Tasmanian devil populations will be relocated to Maria Island to save them from the deadly cancer that’s killing off their main population.The contagious cancer is a facial tumour that spreads through bites that transfer tumour cells, which grow on the face, eventually killing the animals.
By quarantining a population of healthy devils, researchers are hoping to stop the spread of the tumour.
“The Maria Island translocation is designed to establish a self-sustaining population of healthy wild devils in a safe haven where they are protected from interaction with the deadly facial tumour disease,” Tasmania’s Environment Minister Brian Wightman told Phys.org. “It will strengthen the insurance population of disease-free Tasmanian devils, help preserve wild traits in the insurance population and provide genetic stock for future reintroductions.”
Photo: AP/Save the Tasmanian Devil Program/dapd
The cancer known as Devil Facial tumour Disease is only one of three recorded cancers that can spread like a contagious disease. The infected devils develop tumors around their mouth, face, neck, and sometimes other parts of their body.These tumors interfere with their feeding and kill the animals within six months of infection. Since the cancer was discovered the number of Tasmanian devils has plummeted by 91 per cent.

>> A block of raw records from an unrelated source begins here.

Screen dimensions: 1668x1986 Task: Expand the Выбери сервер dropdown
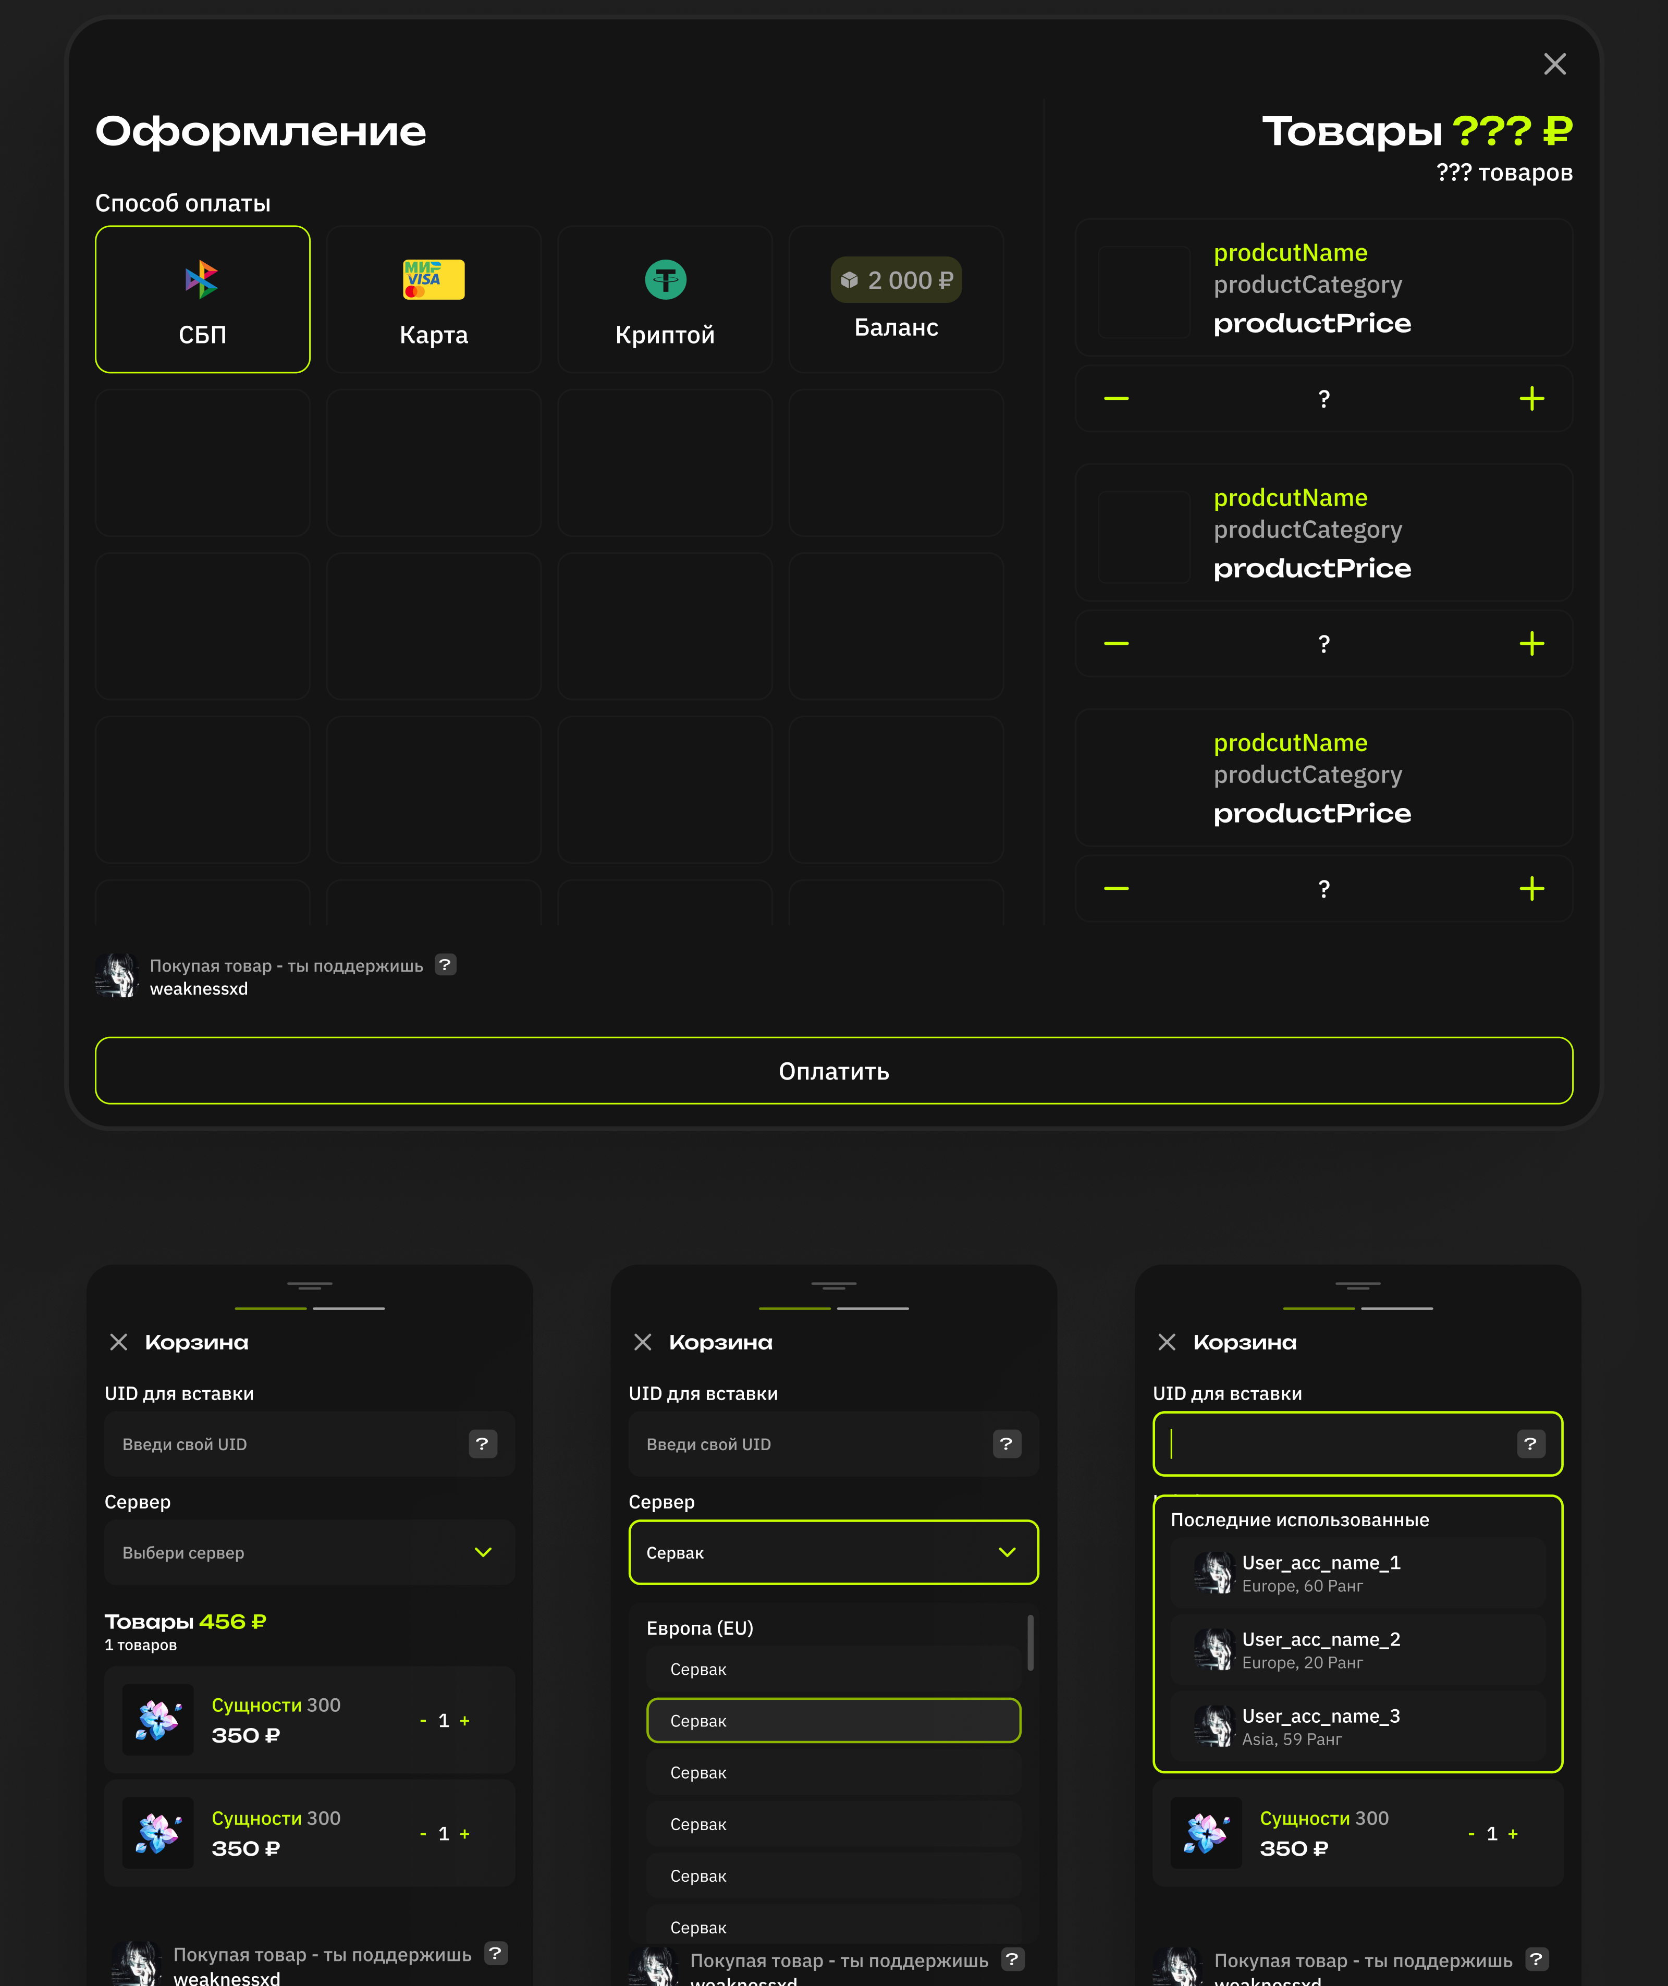309,1552
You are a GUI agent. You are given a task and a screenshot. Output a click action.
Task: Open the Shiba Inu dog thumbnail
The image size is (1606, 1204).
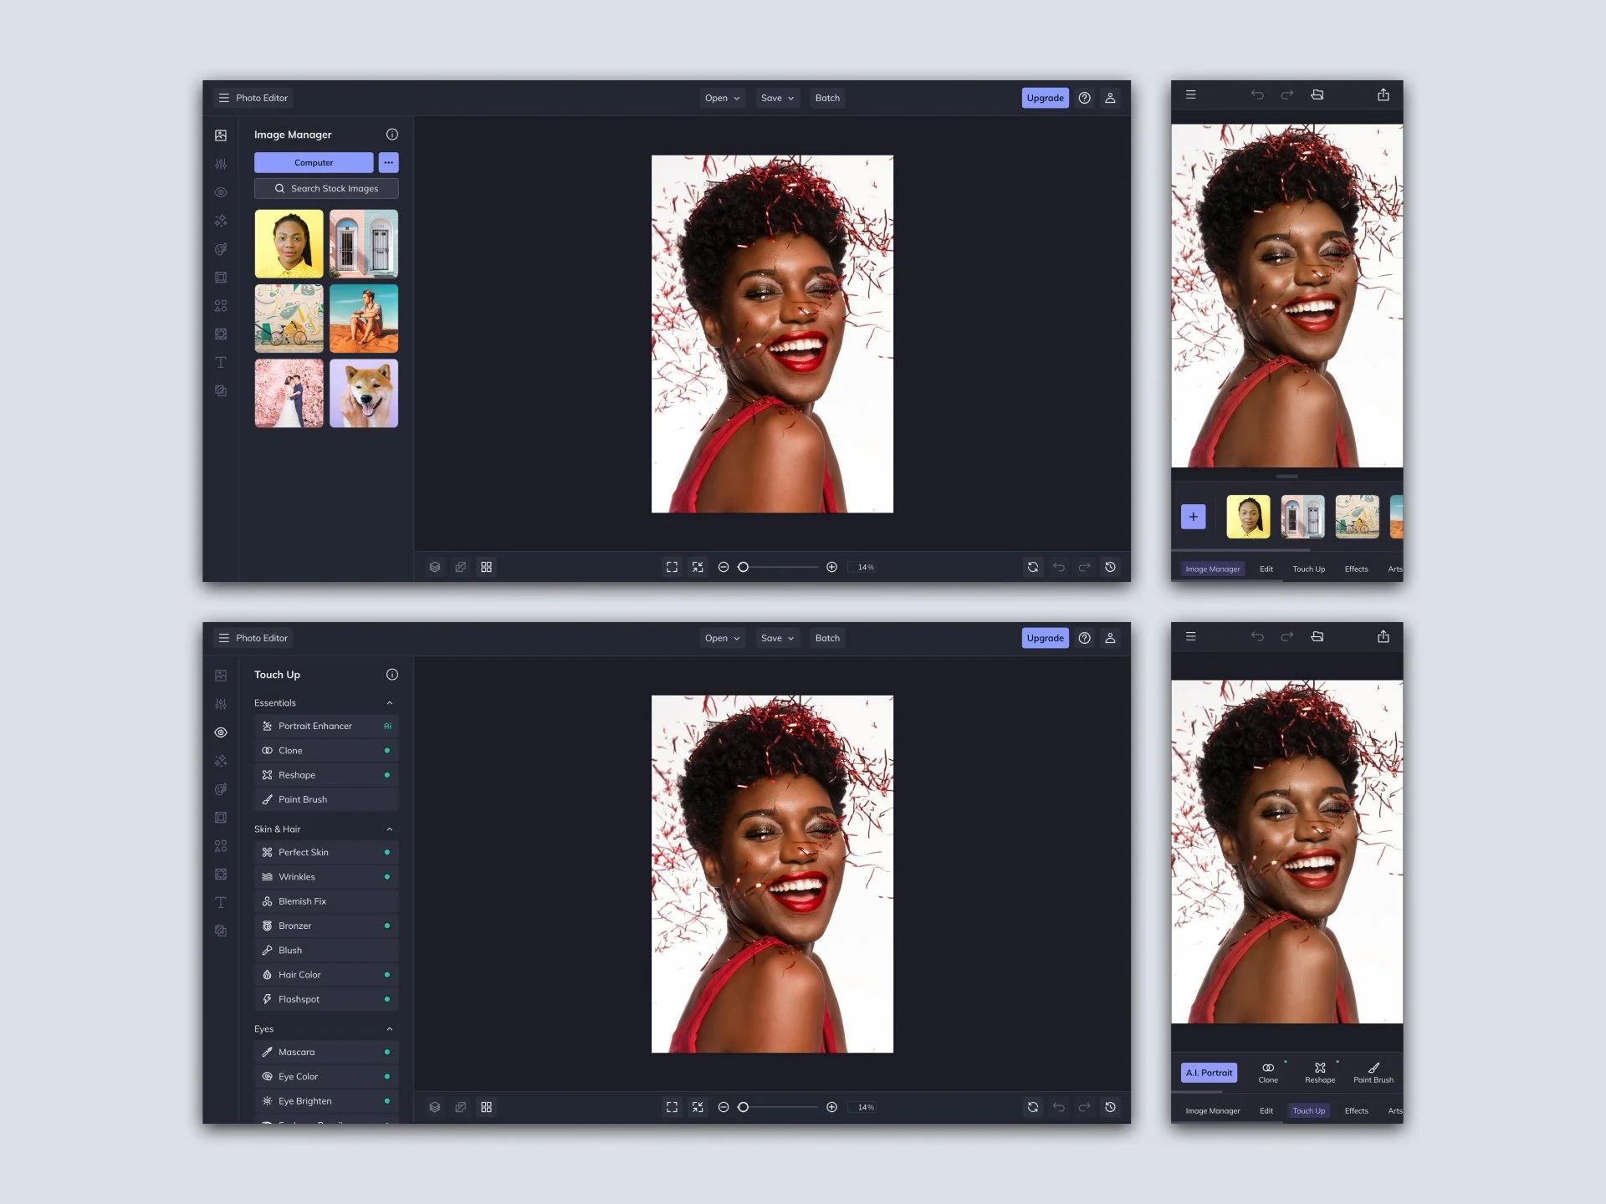coord(364,394)
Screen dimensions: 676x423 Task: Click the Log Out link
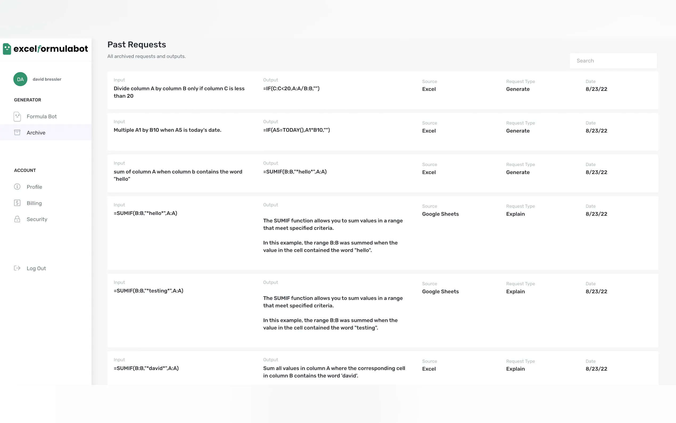[x=36, y=268]
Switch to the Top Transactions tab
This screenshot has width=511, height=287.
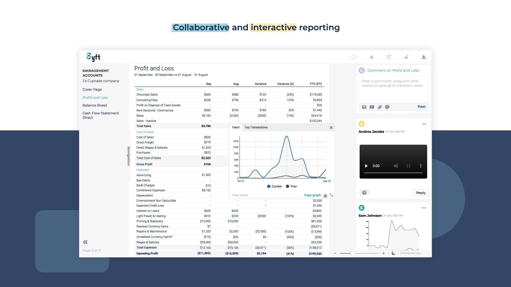256,127
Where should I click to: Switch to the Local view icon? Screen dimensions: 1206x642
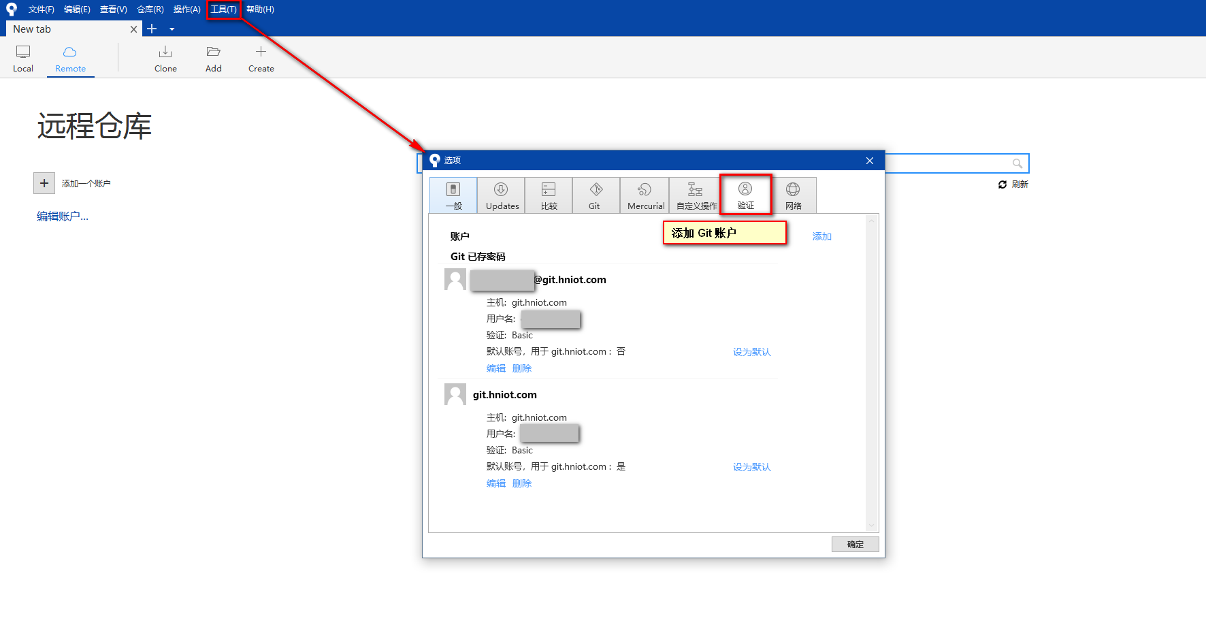click(x=22, y=58)
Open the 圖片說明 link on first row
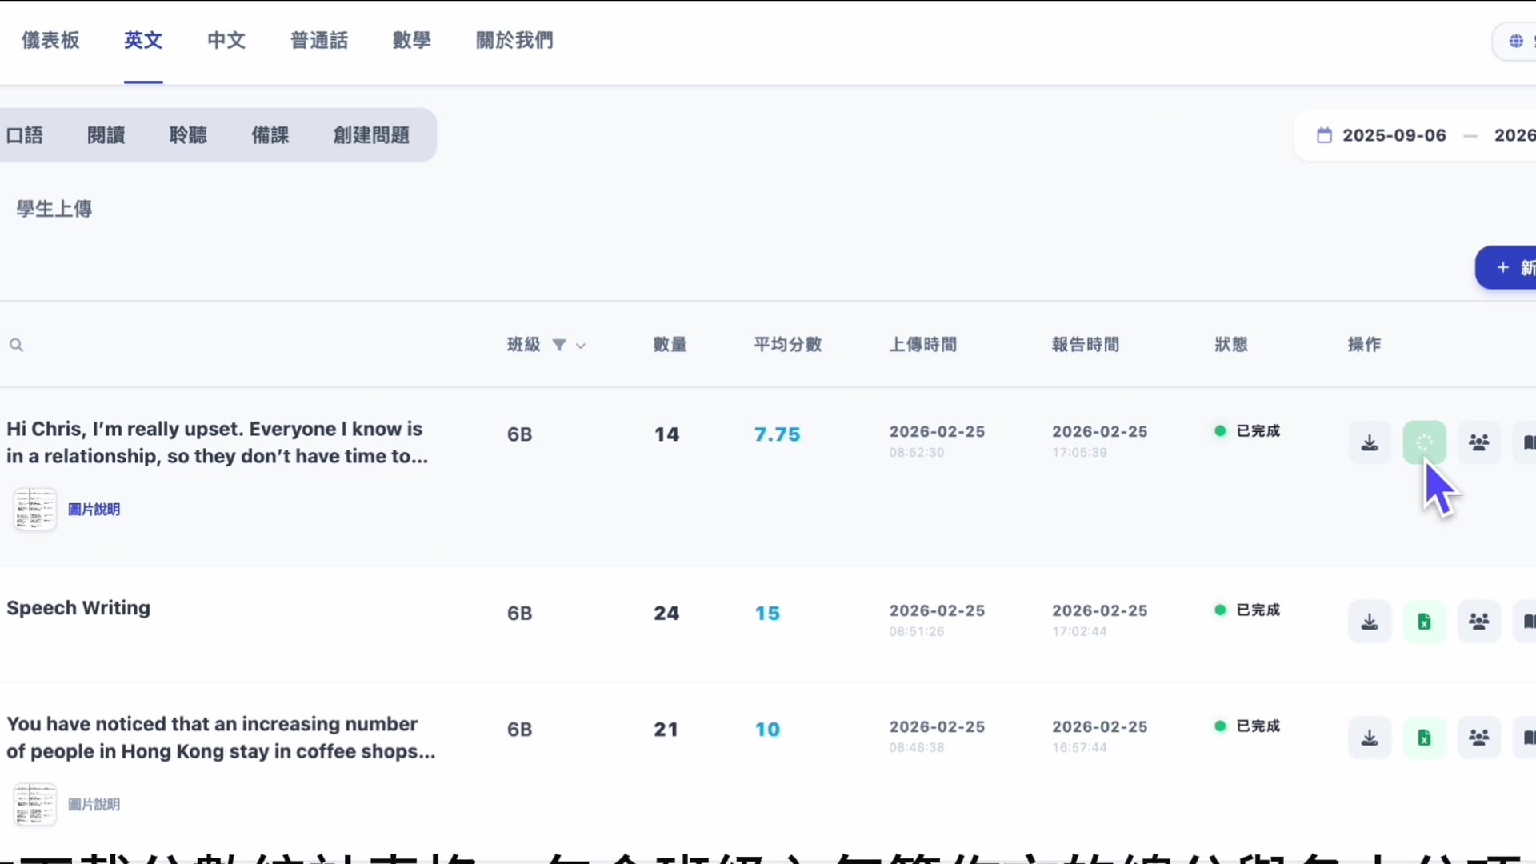Viewport: 1536px width, 864px height. [94, 509]
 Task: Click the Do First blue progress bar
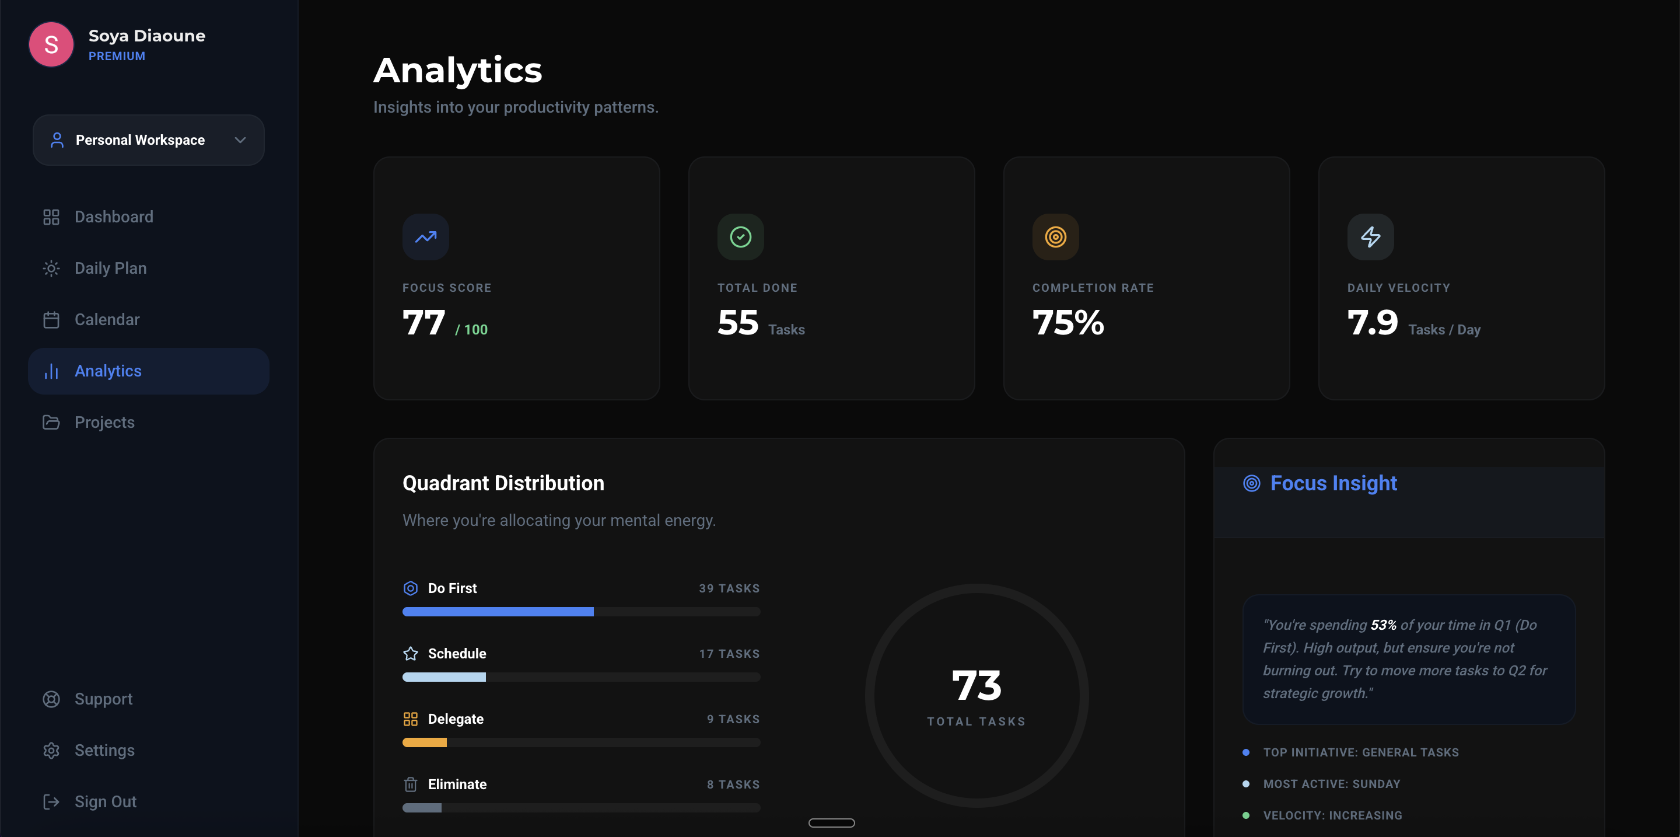[498, 612]
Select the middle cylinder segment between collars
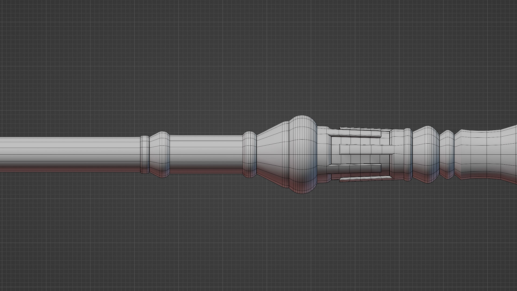Screen dimensions: 517x291 click(x=206, y=154)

Maria Island is a national park where no cars are permitted, and can only be reached by boat. The 14 cancer free devils going to the island were carefully selected from captive breeding programs across Australia.
Experts say they are unlikely to have a big impact on the island and its ecosystem because they are scavengers. The move will be monitored carefully and if it proves successful they plan to increase the population to 50 animals over the next two years.